■ **Description of the task**
Report how many lines of the material contain the string "Facebook", with case counting. Give only the number.

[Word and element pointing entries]
<<<<
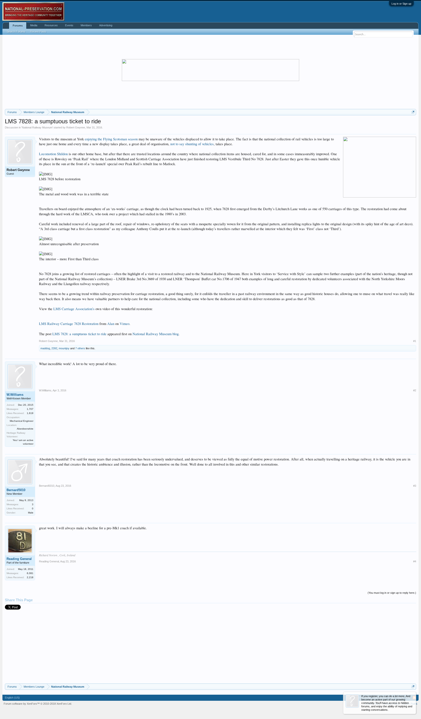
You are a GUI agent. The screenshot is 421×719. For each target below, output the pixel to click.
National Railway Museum (37, 127)
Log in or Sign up (401, 3)
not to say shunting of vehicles (192, 144)
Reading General (19, 559)
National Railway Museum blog (156, 334)
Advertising (105, 25)
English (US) (12, 696)
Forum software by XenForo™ (38, 702)
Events (69, 25)
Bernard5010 (16, 490)
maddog (45, 348)
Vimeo (124, 323)
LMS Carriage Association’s (74, 308)
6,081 (30, 573)
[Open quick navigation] (413, 112)
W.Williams (15, 394)
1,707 (30, 409)
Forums (18, 25)
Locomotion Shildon (53, 154)
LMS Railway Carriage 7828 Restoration (68, 323)
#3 (414, 485)
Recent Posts (38, 31)
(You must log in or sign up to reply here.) (392, 592)
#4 (414, 561)
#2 (414, 390)
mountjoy (64, 348)
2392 (54, 348)
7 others (80, 348)
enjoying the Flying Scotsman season (111, 139)
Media (33, 25)
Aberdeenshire (25, 428)
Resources (51, 25)
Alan (110, 323)
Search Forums (16, 31)
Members (86, 25)
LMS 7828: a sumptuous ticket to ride (79, 334)
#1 (414, 341)
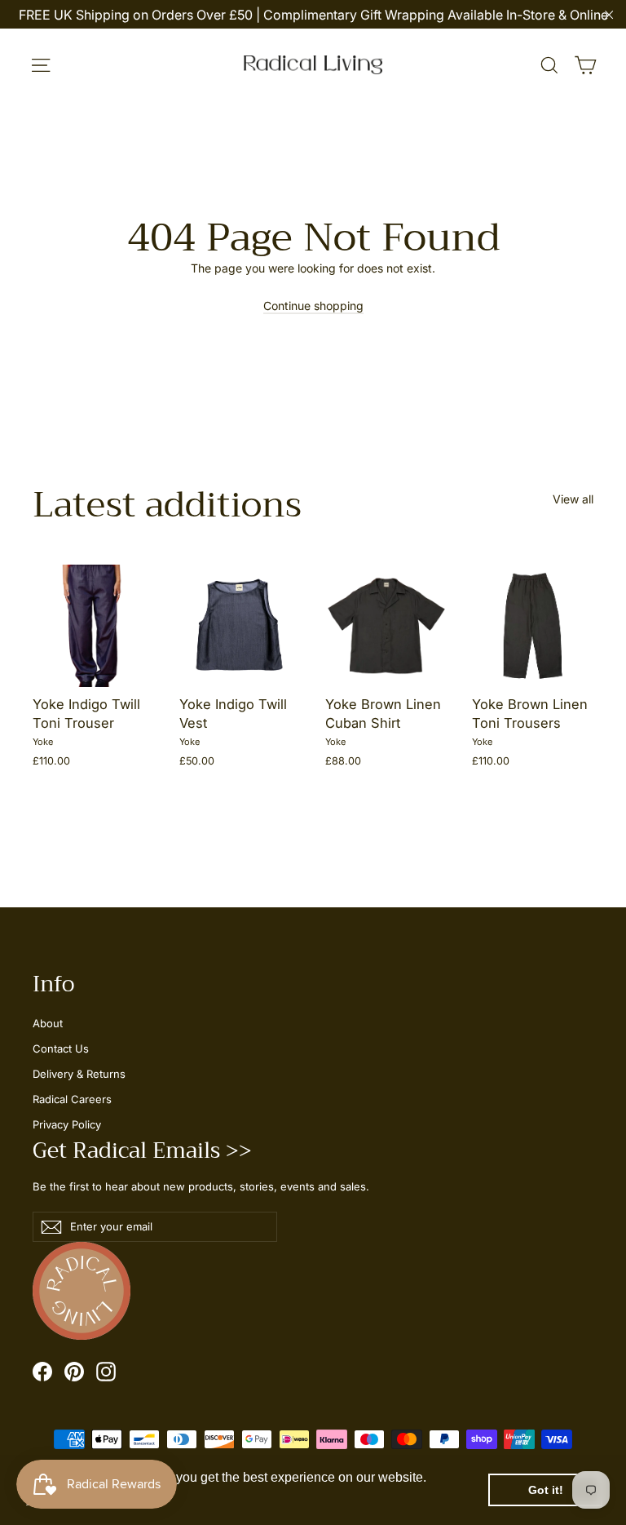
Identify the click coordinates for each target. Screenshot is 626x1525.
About (48, 1023)
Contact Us (61, 1048)
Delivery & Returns (79, 1073)
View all (573, 499)
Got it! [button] (545, 1489)
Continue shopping (313, 306)
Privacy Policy (67, 1124)
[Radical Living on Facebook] (42, 1371)
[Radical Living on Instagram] (106, 1371)
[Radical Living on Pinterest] (74, 1371)
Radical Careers (72, 1099)
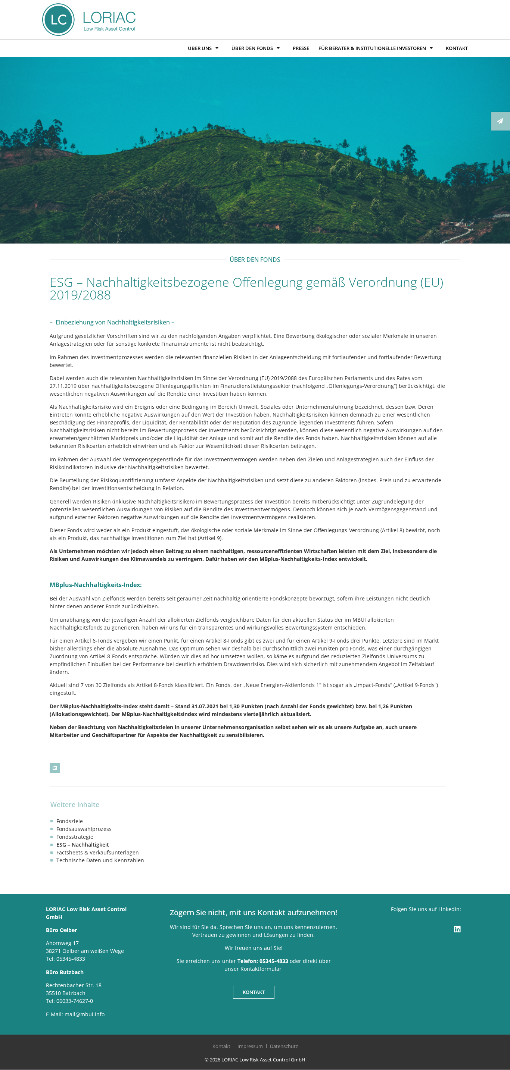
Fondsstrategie (74, 836)
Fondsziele (69, 821)
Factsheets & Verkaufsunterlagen (97, 852)
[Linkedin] (457, 929)
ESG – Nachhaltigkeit (82, 844)
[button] (55, 768)
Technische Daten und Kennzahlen (100, 860)
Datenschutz (284, 1046)
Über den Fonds (252, 48)
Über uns (200, 48)
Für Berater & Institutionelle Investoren (372, 48)
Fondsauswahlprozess (84, 828)
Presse (301, 48)
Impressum (250, 1046)
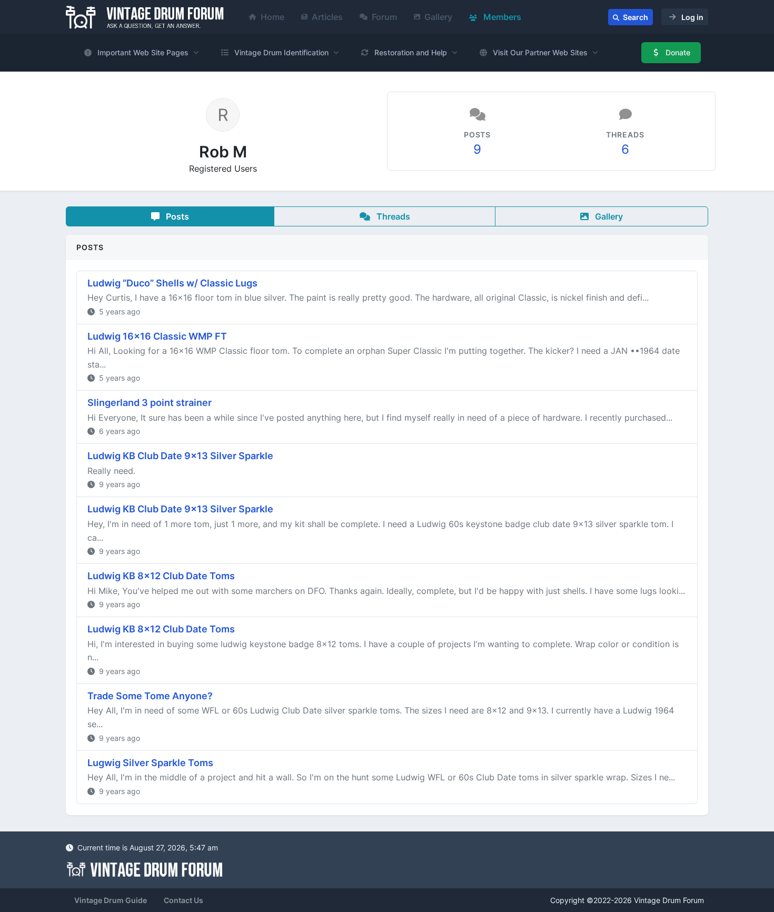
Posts (176, 216)
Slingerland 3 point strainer (149, 402)
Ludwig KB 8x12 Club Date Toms (161, 575)
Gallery (438, 17)
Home (272, 17)
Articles (327, 17)
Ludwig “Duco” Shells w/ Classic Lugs (172, 283)
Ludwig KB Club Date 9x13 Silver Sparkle (180, 455)
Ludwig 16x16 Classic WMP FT (157, 336)
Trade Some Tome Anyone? (150, 695)
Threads (392, 216)
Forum (384, 17)
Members (501, 17)
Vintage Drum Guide (110, 900)
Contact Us (183, 900)
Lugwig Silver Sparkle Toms (150, 762)
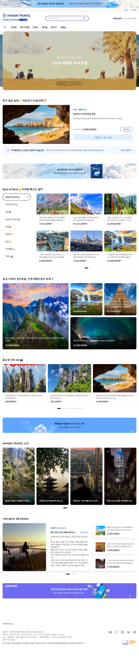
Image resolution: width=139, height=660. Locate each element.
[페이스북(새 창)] (122, 632)
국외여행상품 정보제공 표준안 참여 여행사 (129, 642)
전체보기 (80, 83)
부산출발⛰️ (10, 248)
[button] (59, 408)
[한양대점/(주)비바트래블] (17, 15)
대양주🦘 (9, 234)
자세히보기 (126, 129)
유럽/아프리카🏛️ (12, 197)
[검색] (84, 18)
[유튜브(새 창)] (110, 632)
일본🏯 (8, 211)
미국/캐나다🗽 (11, 204)
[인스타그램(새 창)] (116, 632)
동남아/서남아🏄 (12, 219)
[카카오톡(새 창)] (134, 632)
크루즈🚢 (9, 256)
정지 (76, 83)
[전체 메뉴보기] (5, 27)
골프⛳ (8, 241)
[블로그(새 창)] (128, 632)
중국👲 (8, 226)
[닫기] (134, 3)
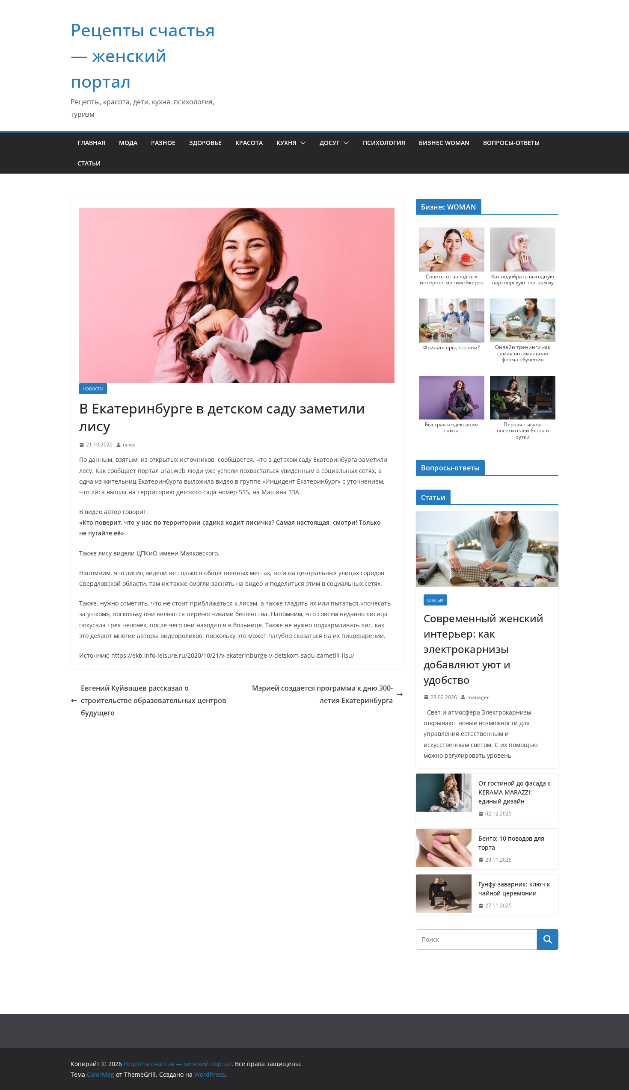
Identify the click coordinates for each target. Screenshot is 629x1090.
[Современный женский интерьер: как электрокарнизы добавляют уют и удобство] (487, 548)
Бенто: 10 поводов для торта (511, 842)
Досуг (330, 143)
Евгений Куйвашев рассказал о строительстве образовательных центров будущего (153, 700)
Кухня (286, 143)
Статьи (89, 163)
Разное (163, 143)
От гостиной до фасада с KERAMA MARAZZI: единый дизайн (514, 792)
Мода (128, 143)
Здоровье (205, 143)
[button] (301, 143)
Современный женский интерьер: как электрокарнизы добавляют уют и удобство (483, 649)
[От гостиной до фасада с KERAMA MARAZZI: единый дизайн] (444, 799)
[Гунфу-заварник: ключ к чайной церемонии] (444, 895)
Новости (93, 389)
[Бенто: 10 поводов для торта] (444, 849)
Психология (384, 143)
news (129, 444)
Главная (91, 143)
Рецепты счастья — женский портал (143, 55)
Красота (249, 143)
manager (478, 697)
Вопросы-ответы (511, 143)
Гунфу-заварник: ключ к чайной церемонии (514, 888)
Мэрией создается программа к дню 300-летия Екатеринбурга (322, 694)
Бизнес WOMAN (444, 143)
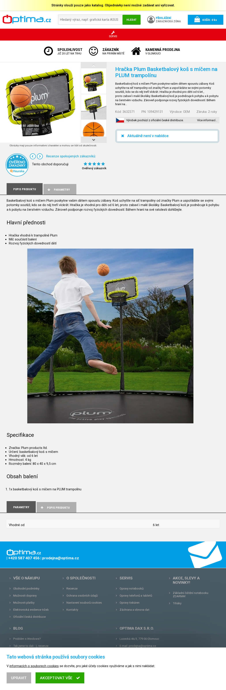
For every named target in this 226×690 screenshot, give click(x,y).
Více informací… (207, 120)
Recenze (71, 588)
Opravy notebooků (131, 588)
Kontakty (72, 609)
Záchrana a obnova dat (134, 609)
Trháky (177, 603)
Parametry (62, 189)
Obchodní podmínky (26, 588)
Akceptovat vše (56, 678)
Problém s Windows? (27, 638)
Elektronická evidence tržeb (31, 609)
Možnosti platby (23, 602)
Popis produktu (58, 507)
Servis (126, 578)
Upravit (19, 678)
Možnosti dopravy (25, 595)
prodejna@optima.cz (142, 645)
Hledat (131, 19)
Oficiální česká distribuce (29, 616)
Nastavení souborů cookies (84, 602)
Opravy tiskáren (129, 602)
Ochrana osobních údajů (82, 595)
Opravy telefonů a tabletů (136, 595)
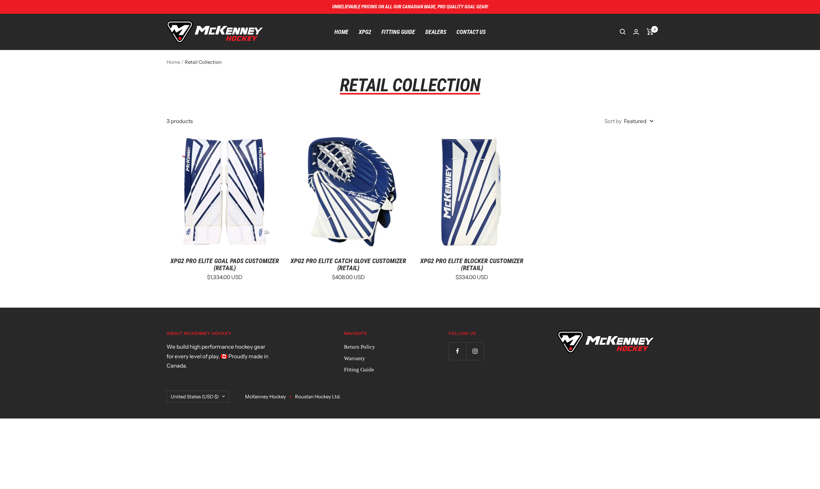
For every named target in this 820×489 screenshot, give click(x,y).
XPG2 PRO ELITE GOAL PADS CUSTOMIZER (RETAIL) (224, 264)
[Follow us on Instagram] (475, 351)
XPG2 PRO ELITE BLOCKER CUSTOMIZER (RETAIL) (471, 264)
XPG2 (365, 32)
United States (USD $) (195, 397)
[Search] (623, 32)
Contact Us (471, 32)
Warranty (354, 358)
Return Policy (359, 347)
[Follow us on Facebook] (457, 351)
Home (341, 32)
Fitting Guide (398, 32)
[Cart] (650, 32)
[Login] (636, 32)
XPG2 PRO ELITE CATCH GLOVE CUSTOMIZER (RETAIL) (348, 264)
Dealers (435, 32)
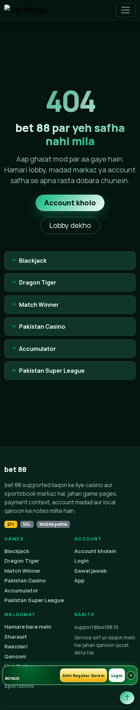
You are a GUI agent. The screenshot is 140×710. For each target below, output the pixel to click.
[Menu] (126, 10)
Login (81, 560)
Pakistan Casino (25, 580)
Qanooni (15, 656)
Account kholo (70, 203)
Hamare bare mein (27, 626)
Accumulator (21, 590)
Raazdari (16, 646)
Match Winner (22, 570)
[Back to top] (127, 697)
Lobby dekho (70, 225)
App (79, 580)
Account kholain (95, 551)
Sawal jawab (90, 570)
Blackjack (16, 551)
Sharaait (15, 636)
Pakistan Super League (34, 600)
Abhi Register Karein (83, 675)
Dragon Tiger (21, 560)
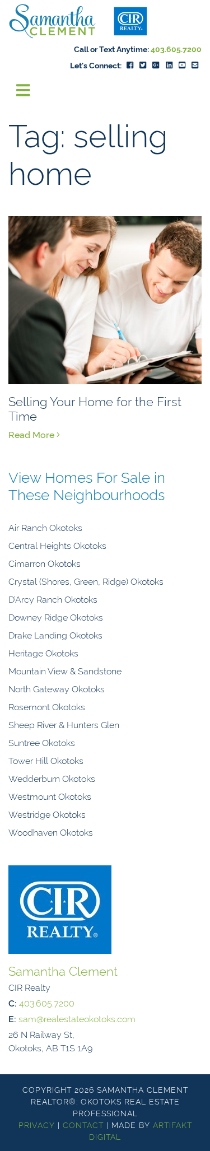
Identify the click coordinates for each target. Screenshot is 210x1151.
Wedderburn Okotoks (51, 778)
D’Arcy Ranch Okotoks (52, 599)
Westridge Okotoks (47, 814)
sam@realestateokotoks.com (77, 1018)
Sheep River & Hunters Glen (63, 724)
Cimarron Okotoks (44, 563)
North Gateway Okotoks (56, 688)
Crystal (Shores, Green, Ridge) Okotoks (86, 581)
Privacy (36, 1124)
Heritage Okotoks (43, 652)
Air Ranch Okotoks (45, 527)
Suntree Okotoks (41, 742)
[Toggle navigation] (23, 90)
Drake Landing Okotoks (55, 634)
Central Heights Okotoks (57, 545)
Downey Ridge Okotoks (55, 617)
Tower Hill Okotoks (45, 760)
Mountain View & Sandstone (65, 670)
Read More (32, 434)
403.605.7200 (176, 48)
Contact (83, 1124)
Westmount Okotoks (49, 796)
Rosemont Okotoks (46, 706)
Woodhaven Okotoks (50, 832)
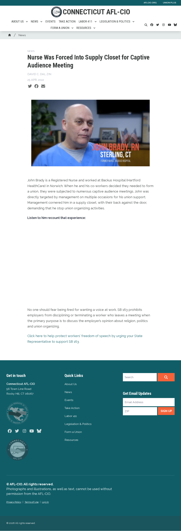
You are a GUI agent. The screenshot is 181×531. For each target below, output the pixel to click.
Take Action (67, 21)
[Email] (43, 86)
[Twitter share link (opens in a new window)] (29, 86)
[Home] (9, 35)
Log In (45, 502)
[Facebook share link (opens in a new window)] (36, 86)
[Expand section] (26, 21)
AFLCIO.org (150, 2)
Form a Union (60, 28)
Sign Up (166, 411)
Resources (83, 28)
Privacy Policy (13, 502)
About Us (17, 21)
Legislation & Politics (115, 21)
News (34, 21)
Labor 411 (85, 21)
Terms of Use (32, 502)
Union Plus (169, 2)
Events (50, 21)
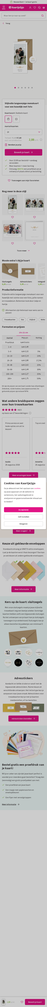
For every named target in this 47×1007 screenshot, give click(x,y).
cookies (37, 488)
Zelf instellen (23, 516)
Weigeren (23, 523)
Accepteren (24, 509)
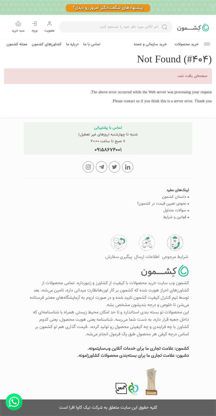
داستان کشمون (174, 197)
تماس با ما (91, 44)
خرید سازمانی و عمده (150, 44)
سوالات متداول (174, 211)
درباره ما (72, 44)
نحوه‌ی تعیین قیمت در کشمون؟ (161, 204)
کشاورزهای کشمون (47, 44)
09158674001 (108, 150)
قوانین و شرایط (174, 217)
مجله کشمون (16, 44)
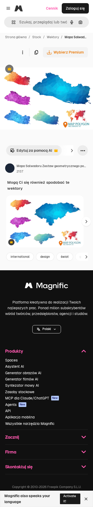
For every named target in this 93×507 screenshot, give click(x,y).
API (8, 411)
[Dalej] (71, 150)
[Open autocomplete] (11, 22)
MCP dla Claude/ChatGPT (31, 398)
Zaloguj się (75, 8)
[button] (46, 329)
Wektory (53, 37)
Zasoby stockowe (19, 392)
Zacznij (12, 437)
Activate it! (69, 498)
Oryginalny (35, 69)
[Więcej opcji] (22, 52)
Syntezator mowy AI (22, 385)
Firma (10, 452)
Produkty (14, 351)
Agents (15, 404)
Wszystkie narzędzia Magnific (30, 423)
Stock (36, 37)
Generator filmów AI (21, 379)
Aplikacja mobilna (20, 417)
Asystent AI (14, 366)
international (20, 257)
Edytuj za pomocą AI (31, 152)
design (45, 257)
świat (65, 257)
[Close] (86, 499)
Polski (46, 329)
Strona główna (16, 37)
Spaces (11, 360)
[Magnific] (46, 287)
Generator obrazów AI (23, 373)
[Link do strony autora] (9, 168)
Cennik (52, 8)
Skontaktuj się (19, 466)
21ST (20, 171)
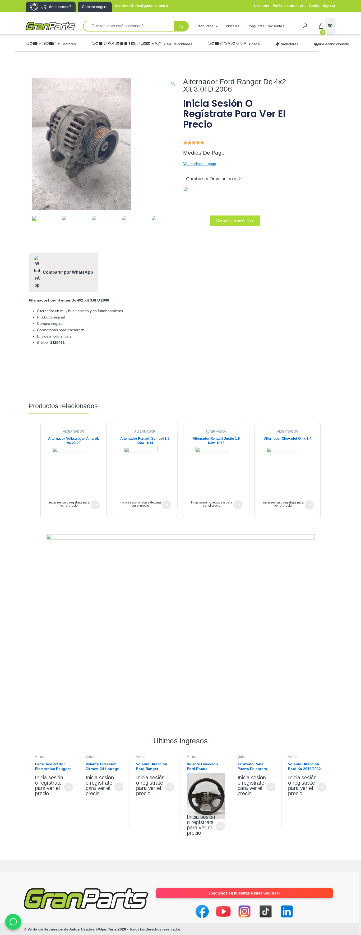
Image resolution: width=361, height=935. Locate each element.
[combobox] (128, 26)
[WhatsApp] (13, 922)
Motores (69, 44)
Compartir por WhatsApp (68, 272)
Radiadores (288, 44)
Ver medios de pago (199, 163)
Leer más (95, 504)
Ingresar (329, 6)
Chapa (254, 44)
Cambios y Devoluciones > (214, 178)
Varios (39, 757)
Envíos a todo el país (289, 6)
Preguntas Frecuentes (265, 26)
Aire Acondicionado (333, 44)
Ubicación (261, 6)
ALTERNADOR (73, 431)
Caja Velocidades (178, 44)
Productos (205, 26)
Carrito (314, 6)
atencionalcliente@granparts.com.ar (142, 6)
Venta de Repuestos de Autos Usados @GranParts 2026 (76, 929)
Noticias (232, 26)
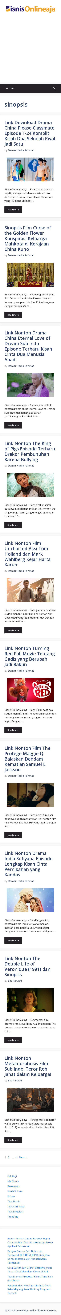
>>>>
■ **Response to this task**
3